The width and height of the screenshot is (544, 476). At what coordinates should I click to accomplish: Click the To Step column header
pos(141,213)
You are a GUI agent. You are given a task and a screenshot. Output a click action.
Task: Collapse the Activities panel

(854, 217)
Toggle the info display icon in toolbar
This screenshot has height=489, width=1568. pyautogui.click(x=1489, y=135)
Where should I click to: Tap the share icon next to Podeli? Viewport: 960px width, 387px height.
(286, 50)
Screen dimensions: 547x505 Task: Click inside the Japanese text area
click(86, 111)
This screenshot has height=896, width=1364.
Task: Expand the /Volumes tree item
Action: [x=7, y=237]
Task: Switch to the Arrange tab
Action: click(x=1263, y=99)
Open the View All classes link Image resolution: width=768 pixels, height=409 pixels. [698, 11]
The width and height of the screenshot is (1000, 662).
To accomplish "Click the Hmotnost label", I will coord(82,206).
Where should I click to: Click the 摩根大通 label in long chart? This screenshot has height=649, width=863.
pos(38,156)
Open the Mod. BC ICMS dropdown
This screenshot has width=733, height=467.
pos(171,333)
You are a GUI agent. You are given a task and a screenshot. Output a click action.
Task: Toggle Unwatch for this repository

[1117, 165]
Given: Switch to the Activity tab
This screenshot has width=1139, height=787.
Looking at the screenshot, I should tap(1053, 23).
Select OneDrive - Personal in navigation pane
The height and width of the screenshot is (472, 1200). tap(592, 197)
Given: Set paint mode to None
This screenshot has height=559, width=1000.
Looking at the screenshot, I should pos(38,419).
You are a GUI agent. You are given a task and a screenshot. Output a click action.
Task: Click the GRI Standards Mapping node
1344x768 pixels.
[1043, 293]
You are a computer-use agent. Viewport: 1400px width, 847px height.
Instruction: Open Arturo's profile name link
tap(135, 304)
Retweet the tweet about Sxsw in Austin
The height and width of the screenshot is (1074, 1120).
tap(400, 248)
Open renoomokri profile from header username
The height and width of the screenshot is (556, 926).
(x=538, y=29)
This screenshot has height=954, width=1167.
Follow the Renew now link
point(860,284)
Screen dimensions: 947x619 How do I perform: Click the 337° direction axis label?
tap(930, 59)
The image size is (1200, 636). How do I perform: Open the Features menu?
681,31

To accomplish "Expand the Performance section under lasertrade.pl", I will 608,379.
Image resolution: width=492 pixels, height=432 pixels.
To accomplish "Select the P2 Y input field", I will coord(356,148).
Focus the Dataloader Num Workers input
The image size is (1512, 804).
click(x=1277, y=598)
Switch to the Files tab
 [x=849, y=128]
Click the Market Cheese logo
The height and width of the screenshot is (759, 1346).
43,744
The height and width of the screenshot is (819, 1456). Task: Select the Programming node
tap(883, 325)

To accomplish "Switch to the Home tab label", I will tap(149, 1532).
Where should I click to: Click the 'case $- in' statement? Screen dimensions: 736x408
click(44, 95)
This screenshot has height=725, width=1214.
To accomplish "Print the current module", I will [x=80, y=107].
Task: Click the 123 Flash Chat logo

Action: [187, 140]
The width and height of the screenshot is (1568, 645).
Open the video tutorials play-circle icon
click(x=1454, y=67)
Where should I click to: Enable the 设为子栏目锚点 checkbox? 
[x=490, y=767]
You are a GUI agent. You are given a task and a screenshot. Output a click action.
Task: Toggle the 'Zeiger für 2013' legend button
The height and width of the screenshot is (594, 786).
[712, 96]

········

GIVEN REQUEST = Copy every line of the material above word for word, keeping the original order.

EXERCISE ANSWER =
The width and height of the screenshot is (544, 476). At what coordinates should I click to accomplish: Click the To Step column header
pos(141,213)
You are a GUI agent. You are given a task and a screenshot. Output a click action.
Task: Collapse the Activities panel

(854, 217)
Toggle the info display icon in toolbar
This screenshot has height=489, width=1568. pyautogui.click(x=1489, y=135)
Where should I click to: Tap the share icon next to Podeli? Viewport: 960px width, 387px height.
(286, 50)
Screen dimensions: 547x505 Task: Click inside the Japanese text area
click(86, 111)
This screenshot has height=896, width=1364.
Task: Expand the /Volumes tree item
Action: [x=7, y=237]
Task: Switch to the Arrange tab
Action: click(x=1263, y=99)
Open the View All classes link Image resolution: width=768 pixels, height=409 pixels. [698, 11]
The width and height of the screenshot is (1000, 662).
To accomplish "Click the Hmotnost label", I will coord(82,206).
Where should I click to: Click the 摩根大通 label in long chart? This screenshot has height=649, width=863.
pos(38,156)
Open the Mod. BC ICMS dropdown
This screenshot has width=733, height=467.
pos(171,333)
You are a GUI agent. You are given a task and a screenshot. Output a click action.
Task: Toggle Unwatch for this repository

[1117, 165]
Given: Switch to the Activity tab
This screenshot has width=1139, height=787.
Looking at the screenshot, I should tap(1053, 23).
Select OneDrive - Personal in navigation pane
The height and width of the screenshot is (472, 1200). tap(592, 197)
Given: Set paint mode to None
This screenshot has height=559, width=1000.
Looking at the screenshot, I should pos(38,419).
You are a GUI agent. You are given a task and a screenshot. Output a click action.
Task: Click the GRI Standards Mapping node
1344x768 pixels.
[1043, 293]
You are a computer-use agent. Viewport: 1400px width, 847px height.
Instruction: Open Arturo's profile name link
tap(135, 304)
Retweet the tweet about Sxsw in Austin
The height and width of the screenshot is (1074, 1120).
tap(400, 248)
Open renoomokri profile from header username
The height and width of the screenshot is (556, 926).
(x=538, y=29)
This screenshot has height=954, width=1167.
Follow the Renew now link
point(860,284)
Screen dimensions: 947x619 How do I perform: Click the 337° direction axis label?
tap(930, 59)
The image size is (1200, 636). How do I perform: Open the Features menu?
681,31

To accomplish "Expand the Performance section under lasertrade.pl", I will 608,379.
Image resolution: width=492 pixels, height=432 pixels.
To accomplish "Select the P2 Y input field", I will coord(356,148).
Focus the Dataloader Num Workers input
The image size is (1512, 804).
click(x=1277, y=598)
Switch to the Files tab
 [x=849, y=128]
Click the Market Cheese logo
The height and width of the screenshot is (759, 1346).
43,744
The height and width of the screenshot is (819, 1456). Task: Select the Programming node
tap(883, 325)

To accomplish "Switch to the Home tab label", I will tap(149, 1532).
Where should I click to: Click the 'case $- in' statement? Screen dimensions: 736x408
click(44, 95)
This screenshot has height=725, width=1214.
To accomplish "Print the current module", I will [x=80, y=107].
Task: Click the 123 Flash Chat logo

Action: [187, 140]
The width and height of the screenshot is (1568, 645).
Open the video tutorials play-circle icon
click(x=1454, y=67)
Where should I click to: Enable the 设为子栏目锚点 checkbox? 
[x=490, y=767]
You are a GUI agent. You are given a task and a screenshot. Output a click action.
Task: Toggle the 'Zeiger für 2013' legend button
The height and width of the screenshot is (594, 786).
[712, 96]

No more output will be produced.